_The task_
Starting at the line that contains "Click the EXIF Version row label", write out every line through the end of the records exactly as it stands, and leave out all pictures.
═══ Entries shown ═══
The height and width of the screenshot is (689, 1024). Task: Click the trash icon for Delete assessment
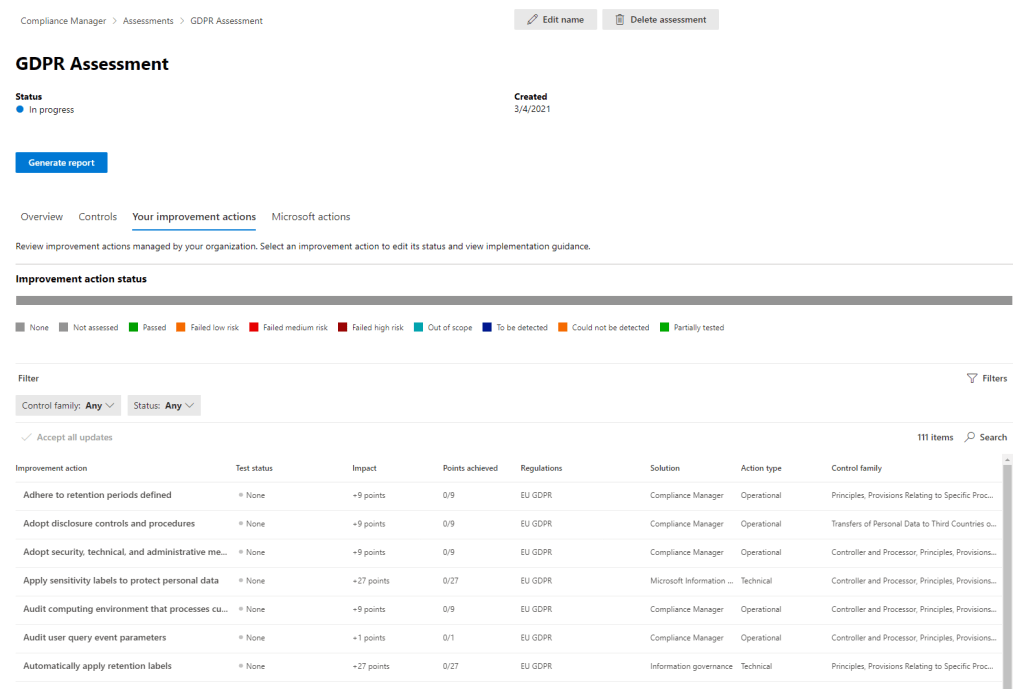point(620,20)
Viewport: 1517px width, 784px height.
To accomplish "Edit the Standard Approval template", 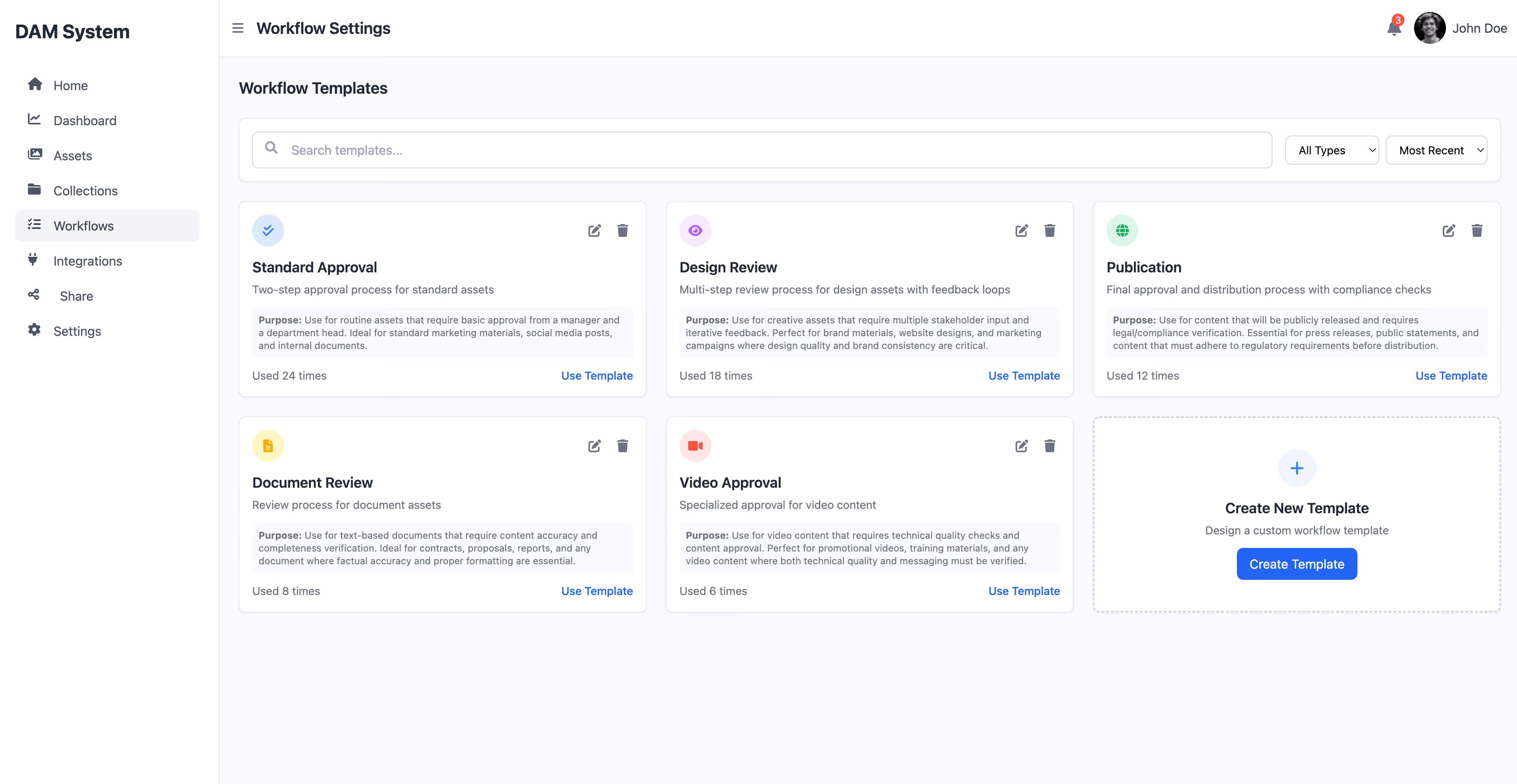I will pos(594,231).
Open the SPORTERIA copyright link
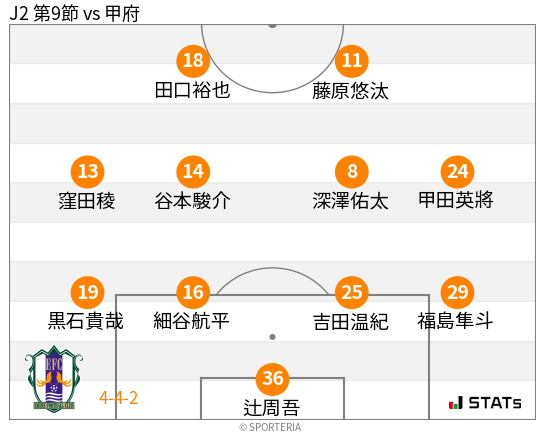 (270, 427)
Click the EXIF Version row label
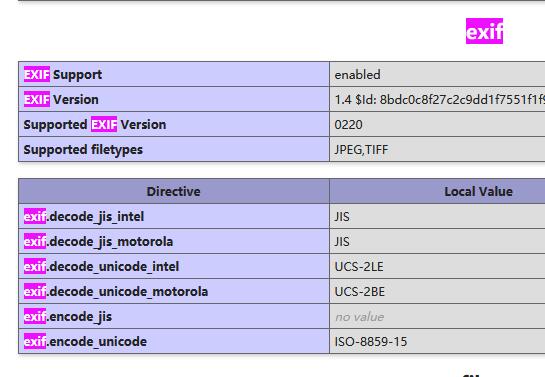 click(61, 99)

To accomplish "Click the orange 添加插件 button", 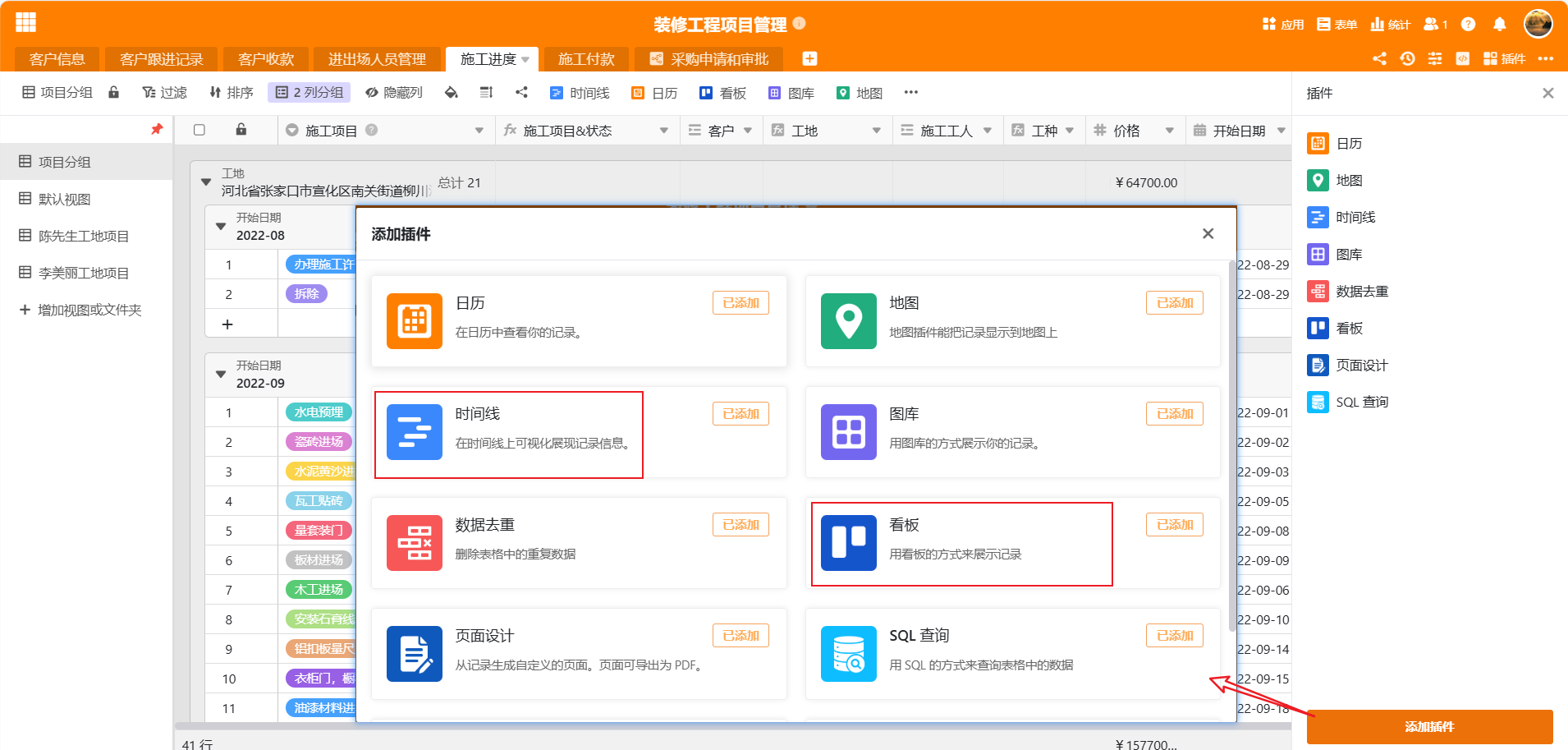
═══
_Answer for the task_
Click the EXIF Version row label
 click(61, 99)

To accomplish "Click the orange 添加插件 button", 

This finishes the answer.